• _Problem requirements_:
Return all the records, each one exactly as given.

Data items
- Opening Delimiter -
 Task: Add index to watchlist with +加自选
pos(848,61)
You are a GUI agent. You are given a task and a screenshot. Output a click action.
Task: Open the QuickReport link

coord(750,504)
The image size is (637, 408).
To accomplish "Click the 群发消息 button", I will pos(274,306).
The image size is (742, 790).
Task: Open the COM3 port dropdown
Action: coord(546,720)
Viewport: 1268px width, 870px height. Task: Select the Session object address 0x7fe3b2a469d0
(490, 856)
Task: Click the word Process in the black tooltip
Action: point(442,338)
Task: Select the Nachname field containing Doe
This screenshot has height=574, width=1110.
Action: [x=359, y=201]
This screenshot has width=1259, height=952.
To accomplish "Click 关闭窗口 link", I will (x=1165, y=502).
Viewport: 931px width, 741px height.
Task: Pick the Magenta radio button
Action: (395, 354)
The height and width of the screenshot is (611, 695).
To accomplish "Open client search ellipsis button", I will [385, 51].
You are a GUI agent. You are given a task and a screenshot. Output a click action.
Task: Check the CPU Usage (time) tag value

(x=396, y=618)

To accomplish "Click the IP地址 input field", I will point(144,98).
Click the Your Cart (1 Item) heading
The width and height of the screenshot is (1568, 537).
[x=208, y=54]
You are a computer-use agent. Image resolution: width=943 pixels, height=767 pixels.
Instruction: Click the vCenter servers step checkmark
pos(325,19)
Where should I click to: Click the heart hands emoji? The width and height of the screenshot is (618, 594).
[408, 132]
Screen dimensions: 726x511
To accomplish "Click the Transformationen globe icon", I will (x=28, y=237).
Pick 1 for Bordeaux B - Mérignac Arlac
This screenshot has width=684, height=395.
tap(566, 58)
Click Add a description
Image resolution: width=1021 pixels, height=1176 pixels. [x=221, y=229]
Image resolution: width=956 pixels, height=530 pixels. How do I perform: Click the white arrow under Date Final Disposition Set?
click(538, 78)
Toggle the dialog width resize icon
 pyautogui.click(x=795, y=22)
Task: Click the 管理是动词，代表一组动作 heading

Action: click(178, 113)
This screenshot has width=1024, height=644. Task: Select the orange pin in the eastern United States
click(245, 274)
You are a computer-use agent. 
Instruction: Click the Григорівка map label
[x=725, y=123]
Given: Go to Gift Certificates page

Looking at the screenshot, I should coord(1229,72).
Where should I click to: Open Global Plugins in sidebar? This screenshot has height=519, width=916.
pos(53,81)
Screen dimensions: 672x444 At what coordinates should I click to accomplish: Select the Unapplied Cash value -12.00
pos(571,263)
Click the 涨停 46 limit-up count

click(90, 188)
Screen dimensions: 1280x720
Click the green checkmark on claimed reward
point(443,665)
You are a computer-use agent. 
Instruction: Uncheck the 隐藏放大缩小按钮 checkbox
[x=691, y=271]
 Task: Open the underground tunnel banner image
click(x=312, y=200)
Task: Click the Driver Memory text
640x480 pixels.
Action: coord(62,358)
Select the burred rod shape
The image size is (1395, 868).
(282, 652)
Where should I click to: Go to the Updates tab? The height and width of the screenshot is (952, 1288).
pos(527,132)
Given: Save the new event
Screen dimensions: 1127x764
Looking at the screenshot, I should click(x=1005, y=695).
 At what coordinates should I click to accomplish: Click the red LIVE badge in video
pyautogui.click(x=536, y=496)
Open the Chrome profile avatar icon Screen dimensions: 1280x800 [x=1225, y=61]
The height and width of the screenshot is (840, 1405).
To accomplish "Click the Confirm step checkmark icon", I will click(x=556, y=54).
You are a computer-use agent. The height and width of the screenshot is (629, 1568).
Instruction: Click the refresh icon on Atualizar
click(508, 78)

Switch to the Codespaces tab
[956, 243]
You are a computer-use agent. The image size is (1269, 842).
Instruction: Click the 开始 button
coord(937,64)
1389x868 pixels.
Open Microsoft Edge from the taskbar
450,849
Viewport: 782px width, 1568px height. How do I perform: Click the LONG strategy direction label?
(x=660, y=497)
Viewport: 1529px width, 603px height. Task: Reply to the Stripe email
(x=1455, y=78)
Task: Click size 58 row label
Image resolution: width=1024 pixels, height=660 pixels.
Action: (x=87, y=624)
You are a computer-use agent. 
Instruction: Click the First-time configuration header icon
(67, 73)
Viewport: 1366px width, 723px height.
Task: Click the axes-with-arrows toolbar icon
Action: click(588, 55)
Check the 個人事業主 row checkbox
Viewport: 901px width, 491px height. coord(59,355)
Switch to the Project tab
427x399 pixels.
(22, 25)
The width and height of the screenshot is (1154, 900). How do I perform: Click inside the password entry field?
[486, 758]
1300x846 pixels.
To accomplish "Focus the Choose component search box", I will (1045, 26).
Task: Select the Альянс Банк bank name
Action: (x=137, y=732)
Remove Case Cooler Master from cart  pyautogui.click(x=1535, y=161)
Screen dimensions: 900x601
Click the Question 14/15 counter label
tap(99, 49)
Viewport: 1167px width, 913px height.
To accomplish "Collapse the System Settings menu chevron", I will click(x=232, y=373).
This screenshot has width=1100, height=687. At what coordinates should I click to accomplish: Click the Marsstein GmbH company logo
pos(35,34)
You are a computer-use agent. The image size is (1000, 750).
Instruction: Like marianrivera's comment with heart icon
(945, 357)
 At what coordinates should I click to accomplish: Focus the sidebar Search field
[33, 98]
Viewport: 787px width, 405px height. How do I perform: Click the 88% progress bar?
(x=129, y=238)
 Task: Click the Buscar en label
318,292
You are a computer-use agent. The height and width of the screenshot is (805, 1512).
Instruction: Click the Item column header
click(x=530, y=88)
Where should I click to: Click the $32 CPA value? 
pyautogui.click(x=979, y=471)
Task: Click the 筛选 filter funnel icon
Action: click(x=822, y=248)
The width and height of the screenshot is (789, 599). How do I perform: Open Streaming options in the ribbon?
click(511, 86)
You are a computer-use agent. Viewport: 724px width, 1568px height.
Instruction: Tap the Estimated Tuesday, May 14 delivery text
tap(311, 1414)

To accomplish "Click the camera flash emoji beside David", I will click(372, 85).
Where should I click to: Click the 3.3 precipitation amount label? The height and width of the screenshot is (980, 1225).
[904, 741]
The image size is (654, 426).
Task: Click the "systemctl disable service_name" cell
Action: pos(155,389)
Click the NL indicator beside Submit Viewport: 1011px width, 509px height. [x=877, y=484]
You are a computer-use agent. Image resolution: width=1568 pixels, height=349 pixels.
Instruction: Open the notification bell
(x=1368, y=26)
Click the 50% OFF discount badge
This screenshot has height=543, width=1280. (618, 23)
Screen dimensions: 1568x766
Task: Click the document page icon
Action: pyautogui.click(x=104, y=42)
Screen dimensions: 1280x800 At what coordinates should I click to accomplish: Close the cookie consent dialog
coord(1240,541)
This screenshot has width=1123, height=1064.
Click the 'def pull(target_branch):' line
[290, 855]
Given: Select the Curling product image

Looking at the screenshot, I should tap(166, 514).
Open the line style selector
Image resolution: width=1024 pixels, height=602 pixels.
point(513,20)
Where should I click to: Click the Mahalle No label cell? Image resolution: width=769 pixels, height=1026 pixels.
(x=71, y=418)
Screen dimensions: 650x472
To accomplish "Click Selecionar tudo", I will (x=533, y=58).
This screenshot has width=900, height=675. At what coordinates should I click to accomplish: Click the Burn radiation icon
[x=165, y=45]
- Closing Delimiter -
• _Exercise response_:
 Task: Add index to watchlist with +加自选
pos(848,61)
You are a GUI agent. You are given a task and a screenshot. Output a click action.
Task: Open the QuickReport link

coord(750,504)
The image size is (637, 408).
To accomplish "Click the 群发消息 button", I will pos(274,306).
The image size is (742, 790).
Task: Open the COM3 port dropdown
Action: coord(546,720)
Viewport: 1268px width, 870px height. Task: Select the Session object address 0x7fe3b2a469d0
(490, 856)
Task: Click the word Process in the black tooltip
Action: point(442,338)
Task: Select the Nachname field containing Doe
This screenshot has height=574, width=1110.
Action: [x=359, y=201]
This screenshot has width=1259, height=952.
To accomplish "Click 关闭窗口 link", I will (x=1165, y=502).
Viewport: 931px width, 741px height.
Task: Pick the Magenta radio button
Action: (395, 354)
The height and width of the screenshot is (611, 695).
To accomplish "Open client search ellipsis button", I will [385, 51].
You are a GUI agent. You are given a task and a screenshot. Output a click action.
Task: Check the CPU Usage (time) tag value

(x=396, y=618)

To accomplish "Click the IP地址 input field", I will point(144,98).
Click the Your Cart (1 Item) heading
The width and height of the screenshot is (1568, 537).
[x=208, y=54]
You are a computer-use agent. Image resolution: width=943 pixels, height=767 pixels.
Instruction: Click the vCenter servers step checkmark
pos(325,19)
Where should I click to: Click the heart hands emoji? The width and height of the screenshot is (618, 594).
[408, 132]
Screen dimensions: 726x511
To accomplish "Click the Transformationen globe icon", I will (x=28, y=237).
Pick 1 for Bordeaux B - Mérignac Arlac
This screenshot has width=684, height=395.
tap(566, 58)
Click Add a description
Image resolution: width=1021 pixels, height=1176 pixels. [x=221, y=229]
Image resolution: width=956 pixels, height=530 pixels. How do I perform: Click the white arrow under Date Final Disposition Set?
click(538, 78)
Toggle the dialog width resize icon
 pyautogui.click(x=795, y=22)
Task: Click the 管理是动词，代表一组动作 heading

Action: click(178, 113)
This screenshot has width=1024, height=644. Task: Select the orange pin in the eastern United States
click(245, 274)
You are a computer-use agent. 
Instruction: Click the Григорівка map label
[x=725, y=123]
Given: Go to Gift Certificates page

Looking at the screenshot, I should coord(1229,72).
Where should I click to: Open Global Plugins in sidebar? This screenshot has height=519, width=916.
pos(53,81)
Screen dimensions: 672x444 At what coordinates should I click to accomplish: Select the Unapplied Cash value -12.00
pos(571,263)
Click the 涨停 46 limit-up count

click(90, 188)
Screen dimensions: 1280x720
Click the green checkmark on claimed reward
point(443,665)
You are a computer-use agent. 
Instruction: Uncheck the 隐藏放大缩小按钮 checkbox
[x=691, y=271]
 Task: Open the underground tunnel banner image
click(x=312, y=200)
Task: Click the Driver Memory text
640x480 pixels.
Action: coord(62,358)
Select the burred rod shape
The image size is (1395, 868).
(282, 652)
Where should I click to: Go to the Updates tab? The height and width of the screenshot is (952, 1288).
pos(527,132)
Given: Save the new event
Screen dimensions: 1127x764
Looking at the screenshot, I should click(x=1005, y=695).
 At what coordinates should I click to accomplish: Click the red LIVE badge in video
pyautogui.click(x=536, y=496)
Open the Chrome profile avatar icon Screen dimensions: 1280x800 [x=1225, y=61]
The height and width of the screenshot is (840, 1405).
To accomplish "Click the Confirm step checkmark icon", I will click(x=556, y=54).
You are a computer-use agent. The height and width of the screenshot is (629, 1568).
Instruction: Click the refresh icon on Atualizar
click(508, 78)

Switch to the Codespaces tab
[956, 243]
You are a computer-use agent. The image size is (1269, 842).
Instruction: Click the 开始 button
coord(937,64)
1389x868 pixels.
Open Microsoft Edge from the taskbar
450,849
Viewport: 782px width, 1568px height. How do I perform: Click the LONG strategy direction label?
(x=660, y=497)
Viewport: 1529px width, 603px height. Task: Reply to the Stripe email
(x=1455, y=78)
Task: Click size 58 row label
Image resolution: width=1024 pixels, height=660 pixels.
Action: (x=87, y=624)
You are a computer-use agent. 
Instruction: Click the First-time configuration header icon
(67, 73)
Viewport: 1366px width, 723px height.
Task: Click the axes-with-arrows toolbar icon
Action: click(588, 55)
Check the 個人事業主 row checkbox
Viewport: 901px width, 491px height. coord(59,355)
Switch to the Project tab
427x399 pixels.
(22, 25)
The width and height of the screenshot is (1154, 900). How do I perform: Click inside the password entry field?
[486, 758]
1300x846 pixels.
To accomplish "Focus the Choose component search box", I will (1045, 26).
Task: Select the Альянс Банк bank name
Action: (x=137, y=732)
Remove Case Cooler Master from cart  pyautogui.click(x=1535, y=161)
Screen dimensions: 900x601
Click the Question 14/15 counter label
tap(99, 49)
Viewport: 1167px width, 913px height.
To accomplish "Collapse the System Settings menu chevron", I will click(x=232, y=373).
This screenshot has width=1100, height=687. At what coordinates should I click to accomplish: Click the Marsstein GmbH company logo
pos(35,34)
You are a computer-use agent. The image size is (1000, 750).
Instruction: Like marianrivera's comment with heart icon
(945, 357)
 At what coordinates should I click to accomplish: Focus the sidebar Search field
[33, 98]
Viewport: 787px width, 405px height. How do I perform: Click the 88% progress bar?
(x=129, y=238)
 Task: Click the Buscar en label
318,292
You are a computer-use agent. The height and width of the screenshot is (805, 1512).
Instruction: Click the Item column header
click(x=530, y=88)
Where should I click to: Click the $32 CPA value? 
pyautogui.click(x=979, y=471)
Task: Click the 筛选 filter funnel icon
Action: click(x=822, y=248)
The width and height of the screenshot is (789, 599). How do I perform: Open Streaming options in the ribbon?
click(511, 86)
You are a computer-use agent. Viewport: 724px width, 1568px height.
Instruction: Tap the Estimated Tuesday, May 14 delivery text
tap(311, 1414)

To accomplish "Click the camera flash emoji beside David", I will click(372, 85).
Where should I click to: Click the 3.3 precipitation amount label? The height and width of the screenshot is (980, 1225).
[904, 741]
The image size is (654, 426).
Task: Click the "systemctl disable service_name" cell
Action: pos(155,389)
Click the NL indicator beside Submit Viewport: 1011px width, 509px height. [x=877, y=484]
You are a computer-use agent. Image resolution: width=1568 pixels, height=349 pixels.
Instruction: Open the notification bell
(x=1368, y=26)
Click the 50% OFF discount badge
This screenshot has height=543, width=1280. (618, 23)
Screen dimensions: 1568x766
Task: Click the document page icon
Action: pyautogui.click(x=104, y=42)
Screen dimensions: 1280x800 At what coordinates should I click to accomplish: Close the cookie consent dialog
coord(1240,541)
This screenshot has width=1123, height=1064.
Click the 'def pull(target_branch):' line
[290, 855]
Given: Select the Curling product image

Looking at the screenshot, I should tap(166, 514).
Open the line style selector
Image resolution: width=1024 pixels, height=602 pixels.
point(513,20)
Where should I click to: Click the Mahalle No label cell? Image resolution: width=769 pixels, height=1026 pixels.
(x=71, y=418)
Screen dimensions: 650x472
To accomplish "Click Selecionar tudo", I will (x=533, y=58).
This screenshot has width=900, height=675. At what coordinates should I click to accomplish: Click the Burn radiation icon
[x=165, y=45]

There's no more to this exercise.